Dengan kondisi keuangan saat ini, lanjut Mulyanto, sulit bagi PLN melakukan pengembangan usaha.
“Dengan irama seperti ini, jangankan untuk berkembang, dapat bertahan saja sudah bagus,” kata Mulyanto.
Sebelumnya dalam Rapat Dengar Pendapat dengan DPR RI, Direktur Utama PLN Zulkifli Zaini mengungkapkan bahwa kondisi keuangan PLN tidak mampu untuk melakukan investasi sesuai yang ditargetkan. Setiap tahun nilai investasi PLN melorot.
Saat ini posisi utang PLN mencapai Rp 500 triliun dengan laba hanya Rp 5 triliun. Karena itu PLN minta bantuan penyertaan modal Pemerintah, agar dapat melaksanakan pengembangan usaha ketenagalistrikan.
Menanggapi kondisi tersebut Mulyanto mengatakan apa yang terjadi di PLN disebabkan karena perencanaan kelistrikan yang lemah. Sebelumnya PLN terus membangun pembangkit listrik batu bara, sementara listriknya tidak diserap pasar.
“Akibatnya, dari sisi, teknis Jawa-Bali surplus listrik hampir mencapai 40%. Dari sisi keuangan, PLN utang sampai Rp 500 triliun untuk investasi kelistrikan.
Kemudian untuk membayar cicilan utang tersebut dan menanggung beban tagihan TOP (take or pay) dari IPP, dimana listrik harus dibayar, baik dipakai atau tidak oleh PLN, maka keuangan PLN tertekan berat. Tidak mampu berinvestasi.
Laba PLN hanya 5 T. Itupun karena ada subsidi dan kompensasi dari Pemerintah. Bila tidak ada, maka keuangan PLN tentu akan minus.
Tanpa investasi, tentu PLN tidak dapat berkembang dan menghasilkan keuntungan. Inilah persoalan riil PLN,” papar Wakil Ketua FPKS DPR RI Bidang Industri dan Pembangunan itu.
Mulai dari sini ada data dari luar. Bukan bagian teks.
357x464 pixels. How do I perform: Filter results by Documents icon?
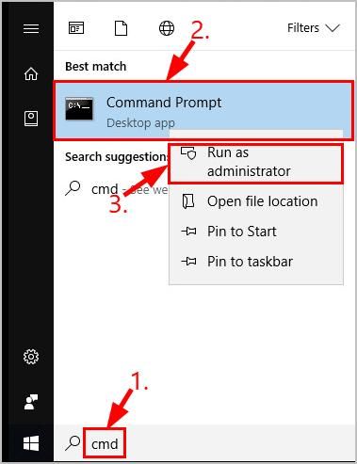tap(121, 28)
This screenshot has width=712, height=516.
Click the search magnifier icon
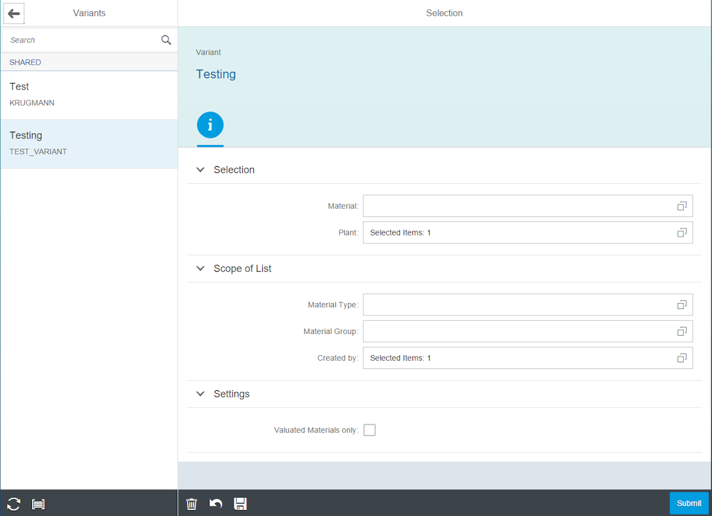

Melihat kondisi ini Mulyanto minta Pemerintah cermat dalam merumuskan RUPTL 2021-2030, yang sampai hari ini belum terbit, terlambat 9 bulan. Termasuk juga dengan program Pemerintah terkait Pembangkit Listrik Tenaga Surya (PLTS) Atap. Jangan sampai semangat untuk green energy, karena tekanan pihak asing, mengorbankan PLN atau rakyat dengan tarif listrik yang melambung.
“Dengan rencana tambahan PLTS Atap sebesar 3.61 GW pada daerah surplus listrik, maka bukan hanya PLN kehilangan pendapatan sejumlah daya itu, tetapi juga tetap harus membayar TOP.
Diperkirakan sekitar Rp 5,7 triliun per tahun PLN kehilangan pendapatan akibat PLTS Atap ini.